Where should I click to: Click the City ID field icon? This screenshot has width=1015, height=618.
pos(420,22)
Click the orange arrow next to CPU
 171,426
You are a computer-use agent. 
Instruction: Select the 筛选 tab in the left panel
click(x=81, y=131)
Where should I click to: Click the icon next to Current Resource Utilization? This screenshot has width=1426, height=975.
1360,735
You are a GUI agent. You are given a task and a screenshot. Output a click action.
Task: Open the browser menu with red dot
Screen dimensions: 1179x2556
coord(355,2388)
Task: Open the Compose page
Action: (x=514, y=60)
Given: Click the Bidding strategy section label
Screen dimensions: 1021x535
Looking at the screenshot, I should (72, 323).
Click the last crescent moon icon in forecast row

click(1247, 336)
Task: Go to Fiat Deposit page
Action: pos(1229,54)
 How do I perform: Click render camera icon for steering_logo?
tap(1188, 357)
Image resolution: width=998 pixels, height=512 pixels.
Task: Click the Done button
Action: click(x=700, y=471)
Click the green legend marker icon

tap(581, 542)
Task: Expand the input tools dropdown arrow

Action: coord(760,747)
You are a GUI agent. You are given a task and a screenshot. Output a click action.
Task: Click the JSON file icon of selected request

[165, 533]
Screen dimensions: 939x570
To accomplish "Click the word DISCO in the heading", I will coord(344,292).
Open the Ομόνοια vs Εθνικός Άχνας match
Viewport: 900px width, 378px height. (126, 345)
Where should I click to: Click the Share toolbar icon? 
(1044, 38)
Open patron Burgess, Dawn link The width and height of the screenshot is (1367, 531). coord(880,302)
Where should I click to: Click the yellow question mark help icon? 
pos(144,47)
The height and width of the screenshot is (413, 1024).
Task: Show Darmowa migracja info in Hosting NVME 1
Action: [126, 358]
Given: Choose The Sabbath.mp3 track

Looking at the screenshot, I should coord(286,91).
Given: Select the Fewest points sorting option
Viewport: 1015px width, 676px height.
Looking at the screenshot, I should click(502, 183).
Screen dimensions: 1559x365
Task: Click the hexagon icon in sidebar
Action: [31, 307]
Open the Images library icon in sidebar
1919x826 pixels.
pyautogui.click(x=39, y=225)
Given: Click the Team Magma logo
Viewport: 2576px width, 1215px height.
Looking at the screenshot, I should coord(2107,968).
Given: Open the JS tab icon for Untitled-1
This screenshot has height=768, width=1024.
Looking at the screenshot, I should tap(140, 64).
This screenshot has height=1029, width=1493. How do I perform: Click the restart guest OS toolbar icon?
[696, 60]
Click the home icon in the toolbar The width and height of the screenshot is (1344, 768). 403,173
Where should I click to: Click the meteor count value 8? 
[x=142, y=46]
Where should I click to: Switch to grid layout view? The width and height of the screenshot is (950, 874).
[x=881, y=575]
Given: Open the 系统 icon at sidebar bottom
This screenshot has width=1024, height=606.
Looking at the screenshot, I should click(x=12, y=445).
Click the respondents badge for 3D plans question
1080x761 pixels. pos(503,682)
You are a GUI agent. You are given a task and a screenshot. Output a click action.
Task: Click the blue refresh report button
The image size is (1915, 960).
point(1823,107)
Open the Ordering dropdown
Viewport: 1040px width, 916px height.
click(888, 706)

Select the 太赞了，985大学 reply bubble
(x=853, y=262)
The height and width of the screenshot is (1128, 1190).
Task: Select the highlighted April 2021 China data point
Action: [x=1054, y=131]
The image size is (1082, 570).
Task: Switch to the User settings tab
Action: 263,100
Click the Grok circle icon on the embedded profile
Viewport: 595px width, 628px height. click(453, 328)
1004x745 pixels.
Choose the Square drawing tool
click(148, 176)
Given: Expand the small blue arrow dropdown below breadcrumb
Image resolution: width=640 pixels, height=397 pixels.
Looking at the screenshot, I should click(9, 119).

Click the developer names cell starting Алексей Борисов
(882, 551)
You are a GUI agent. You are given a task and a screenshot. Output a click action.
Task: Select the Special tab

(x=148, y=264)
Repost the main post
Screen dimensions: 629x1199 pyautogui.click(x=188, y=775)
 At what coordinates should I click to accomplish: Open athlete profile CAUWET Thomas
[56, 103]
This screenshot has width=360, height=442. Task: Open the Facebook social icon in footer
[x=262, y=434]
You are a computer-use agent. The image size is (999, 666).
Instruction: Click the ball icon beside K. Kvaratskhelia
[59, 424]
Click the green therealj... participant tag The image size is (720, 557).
···
• **WHAT TO PRODUCE**:
All the material above should be copied word for word.

• **RESPONSE TO THE TASK**:
Where should I click to: Click the City ID field icon? This screenshot has width=1015, height=618.
pos(420,22)
Click the orange arrow next to CPU
 171,426
You are a computer-use agent. 
Instruction: Select the 筛选 tab in the left panel
click(x=81, y=131)
Where should I click to: Click the icon next to Current Resource Utilization? This screenshot has width=1426, height=975.
1360,735
You are a GUI agent. You are given a task and a screenshot. Output a click action.
Task: Open the browser menu with red dot
Screen dimensions: 1179x2556
coord(355,2388)
Task: Open the Compose page
Action: (x=514, y=60)
Given: Click the Bidding strategy section label
Screen dimensions: 1021x535
Looking at the screenshot, I should (72, 323).
Click the last crescent moon icon in forecast row

click(1247, 336)
Task: Go to Fiat Deposit page
Action: pos(1229,54)
 How do I perform: Click render camera icon for steering_logo?
tap(1188, 357)
Image resolution: width=998 pixels, height=512 pixels.
Task: Click the Done button
Action: click(x=700, y=471)
Click the green legend marker icon

tap(581, 542)
Task: Expand the input tools dropdown arrow

Action: coord(760,747)
You are a GUI agent. You are given a task and a screenshot. Output a click action.
Task: Click the JSON file icon of selected request

[165, 533]
Screen dimensions: 939x570
To accomplish "Click the word DISCO in the heading", I will coord(344,292).
Open the Ομόνοια vs Εθνικός Άχνας match
Viewport: 900px width, 378px height. (126, 345)
Where should I click to: Click the Share toolbar icon? 
(1044, 38)
Open patron Burgess, Dawn link The width and height of the screenshot is (1367, 531). coord(880,302)
Where should I click to: Click the yellow question mark help icon? 
pos(144,47)
The height and width of the screenshot is (413, 1024).
Task: Show Darmowa migracja info in Hosting NVME 1
Action: [126, 358]
Given: Choose The Sabbath.mp3 track

Looking at the screenshot, I should coord(286,91).
Given: Select the Fewest points sorting option
Viewport: 1015px width, 676px height.
Looking at the screenshot, I should click(502, 183).
Screen dimensions: 1559x365
Task: Click the hexagon icon in sidebar
Action: [31, 307]
Open the Images library icon in sidebar
1919x826 pixels.
pyautogui.click(x=39, y=225)
Given: Click the Team Magma logo
Viewport: 2576px width, 1215px height.
Looking at the screenshot, I should coord(2107,968).
Given: Open the JS tab icon for Untitled-1
This screenshot has height=768, width=1024.
Looking at the screenshot, I should tap(140, 64).
This screenshot has height=1029, width=1493. How do I perform: Click the restart guest OS toolbar icon?
[696, 60]
Click the home icon in the toolbar The width and height of the screenshot is (1344, 768). 403,173
Where should I click to: Click the meteor count value 8? 
[x=142, y=46]
Where should I click to: Switch to grid layout view? The width and height of the screenshot is (950, 874).
[x=881, y=575]
Given: Open the 系统 icon at sidebar bottom
This screenshot has width=1024, height=606.
Looking at the screenshot, I should click(x=12, y=445).
Click the respondents badge for 3D plans question
1080x761 pixels. pos(503,682)
You are a GUI agent. You are given a task and a screenshot. Output a click action.
Task: Click the blue refresh report button
The image size is (1915, 960).
point(1823,107)
Open the Ordering dropdown
Viewport: 1040px width, 916px height.
click(888, 706)

Select the 太赞了，985大学 reply bubble
(x=853, y=262)
The height and width of the screenshot is (1128, 1190).
Task: Select the highlighted April 2021 China data point
Action: [x=1054, y=131]
The image size is (1082, 570).
Task: Switch to the User settings tab
Action: 263,100
Click the Grok circle icon on the embedded profile
Viewport: 595px width, 628px height. click(453, 328)
1004x745 pixels.
Choose the Square drawing tool
click(148, 176)
Given: Expand the small blue arrow dropdown below breadcrumb
Image resolution: width=640 pixels, height=397 pixels.
Looking at the screenshot, I should click(9, 119).

Click the developer names cell starting Алексей Борисов
(882, 551)
You are a GUI agent. You are given a task and a screenshot. Output a click action.
Task: Select the Special tab

(x=148, y=264)
Repost the main post
Screen dimensions: 629x1199 pyautogui.click(x=188, y=775)
 At what coordinates should I click to accomplish: Open athlete profile CAUWET Thomas
[56, 103]
This screenshot has width=360, height=442. Task: Open the Facebook social icon in footer
[x=262, y=434]
You are a computer-use agent. The image size is (999, 666).
Instruction: Click the ball icon beside K. Kvaratskhelia
[59, 424]
Click the green therealj... participant tag The image size is (720, 557).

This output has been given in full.